▸ Supplied text:
2002-09-12 06:09:07

by Andrew Morton

[permalink] [raw]
Subject: 2.5.34-mm2


url: http://www.zip.com.au/~akpm/linux/patches/2.5/2.5.34/2.5.34-mm2/

-throttling-fix.patch
-sleeping-release_page.patch
-dirty-state-accounting.patch
-discontig-cleanup-1.patch
-discontig-cleanup-2.patch
-writeback-thresholds.patch
-buffer-strip.patch
-rmap-speedup.patch
-wli-highpte.patch

Merged

-lpp2.patch

Folded into lpp.patch - hugetlb fixes

+lpp-update.patch

More hugetlb fixes from Rohit.

+pf_nowarn.patch

Prevent some `page allocation failure' warnings which aren't supposed
to come out.

+jeremy.patch

Spel Jermy's naim wright

-segq.patch

SEGQ had an interaction with the dirty memory management. This interaction
was the source of Badari's IO bandwidth regression. Removed until I have
time to poke at it.

+wake-speedup.patch

Badari's pagecache writeout is back up to 270 megs/sec. The CPUs are pegged
and the hottest functions are

5348 __wake_up 111.4167
6954 unlock_page 72.4375
187676 generic_file_write_nolock 71.9617
9577 __scsi_end_request 54.4148

I cannot reproduce these profiles with mortal numbers of hard disks, but
the wakeup code can be sped up heaps.

▸ Material:

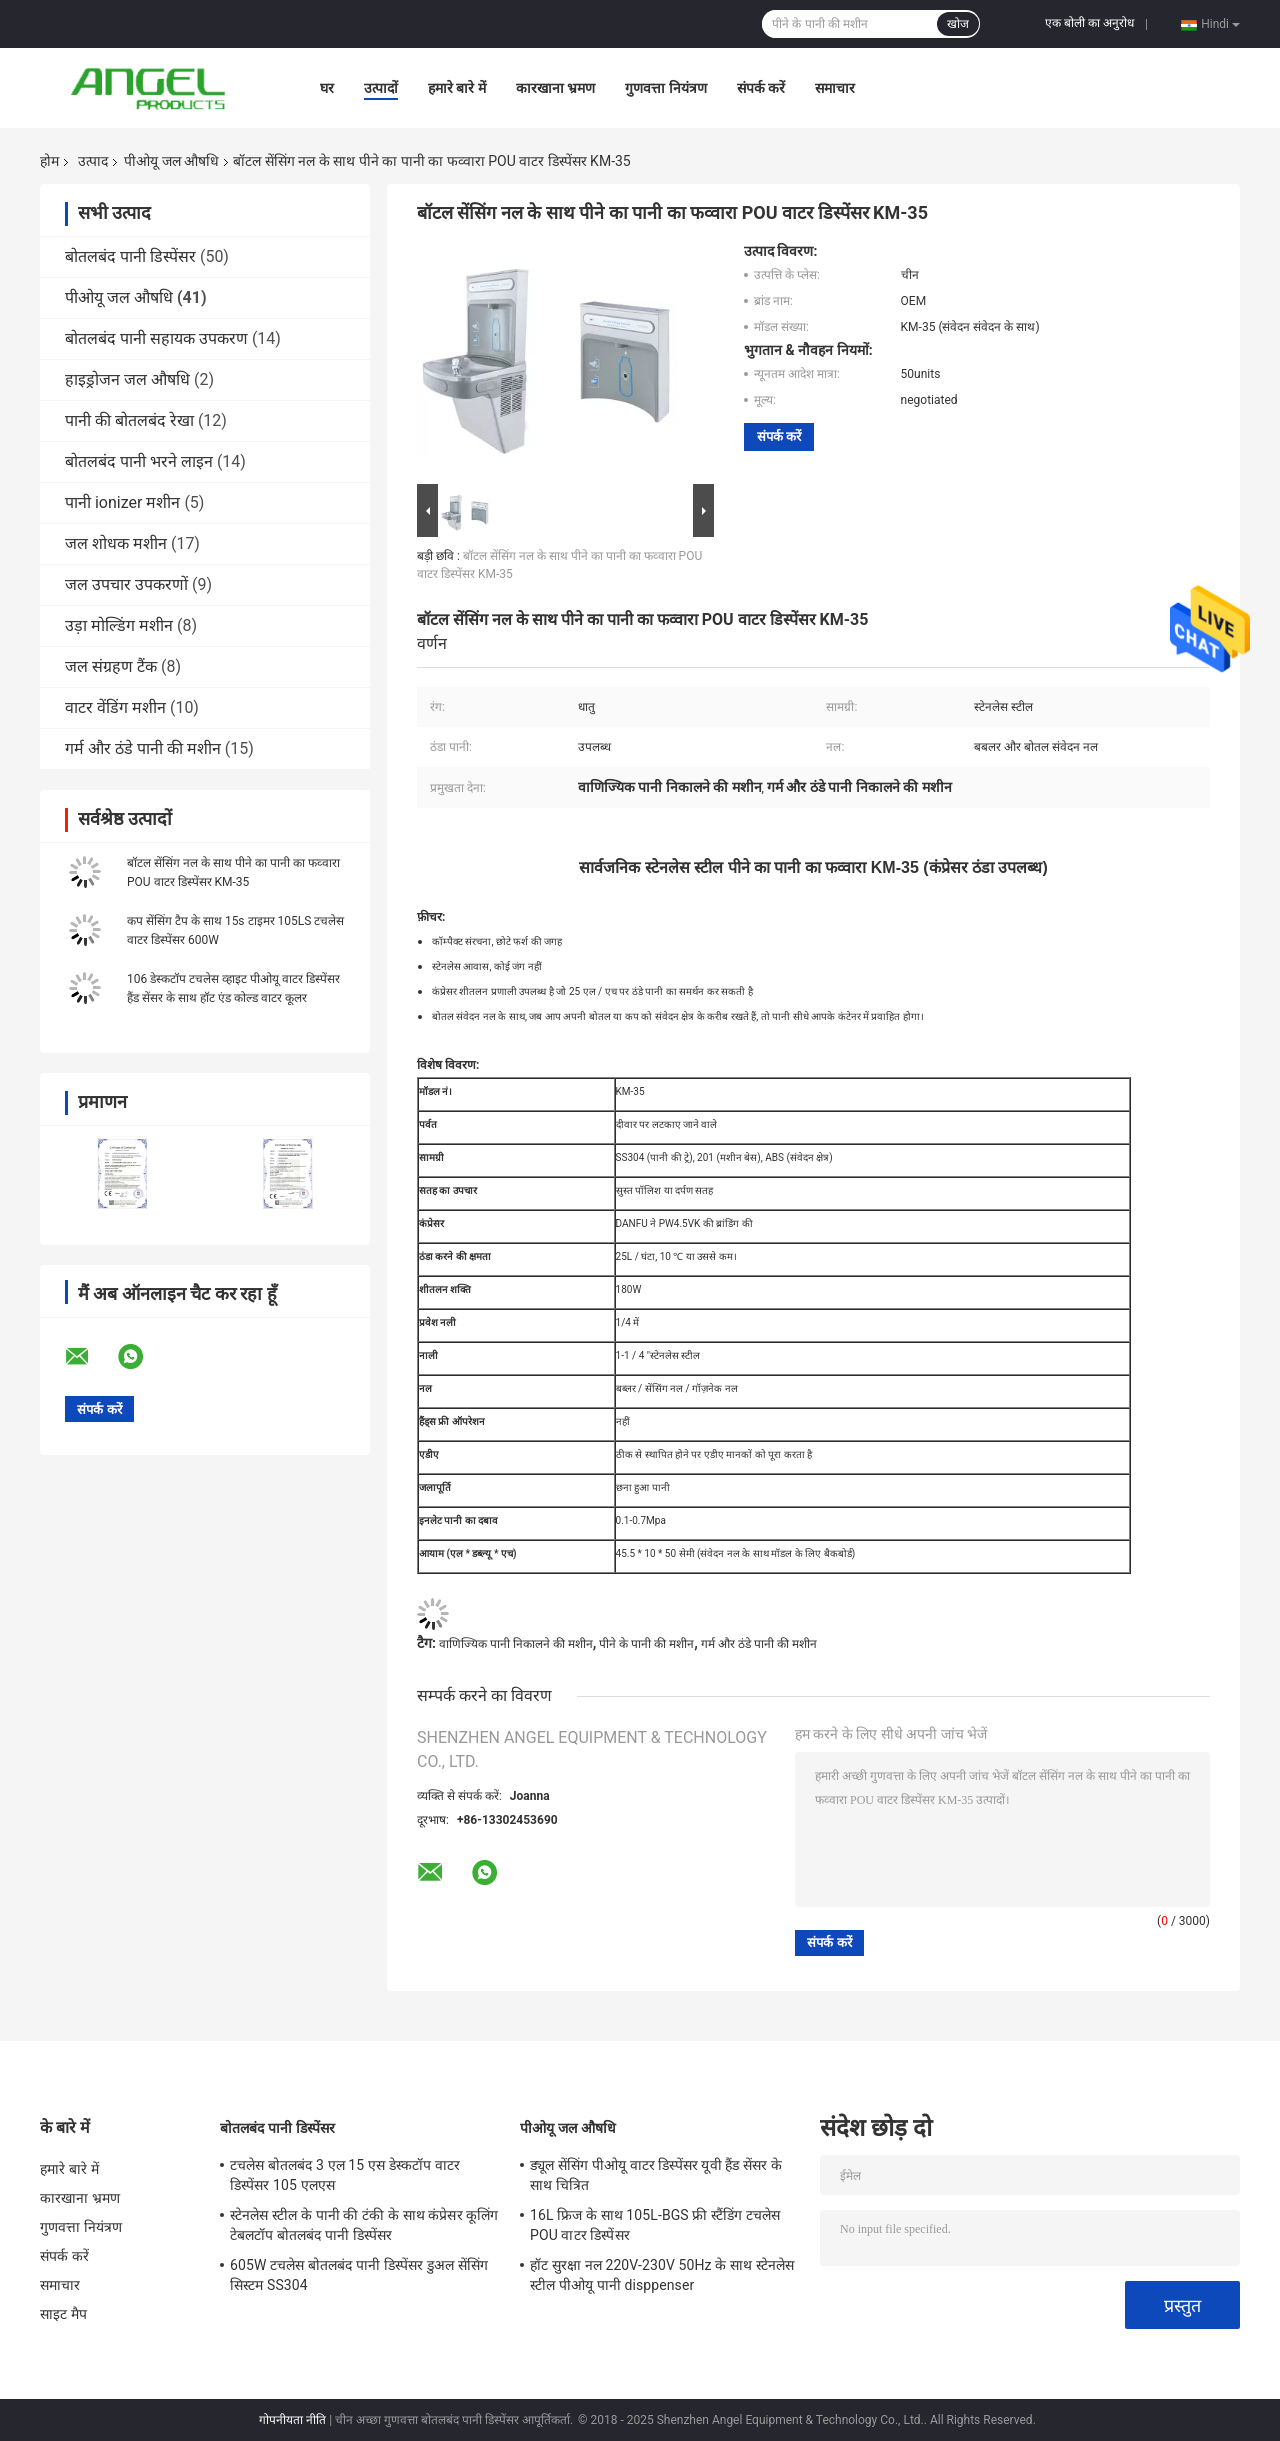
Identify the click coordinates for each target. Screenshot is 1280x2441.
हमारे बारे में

▸ Tasks for this exercise:
**a)** In the 2.5.34-mm2 announcement, what speed has Badari's pagecache writeout returned to?
**b)** Write a continuation of the 2.5.34-mm2 announcement, starting after its final sentence.
The lines have nothing to do with the 2.5.34-mm2 announcement.

▸ Answers below:
**a)** 270 megs/sec.

**b)**
The patch implements a new wait/wakeup mechanism which removes wait_queues
from wait_queue_head's within __wake_up(), rather than within the woken
process.

+buddyinfo.patch

/proc/buddyinfo - stats on free page fragmentation.

+free_area.patch

Nail another gratuitous typedef

+radix_tree_gang_lookup.patch

Multipage pagecache scan and lookup.

+truncate_inode_pages.patch

Redo the truncate/invalidate code to use gang lookups.





linus.patch
cset-1.568.17.13-to-1.648.txt.gz

scsi_hack.patch
Fix block-highmem for scsi

ext3-htree.patch
Indexed directories for ext3

spin-lock-check.patch
spinlock/rwlock checking infrastructure

rd-cleanup.patch
Cleanup and fix the ramdisk driver (doesn't work right yet)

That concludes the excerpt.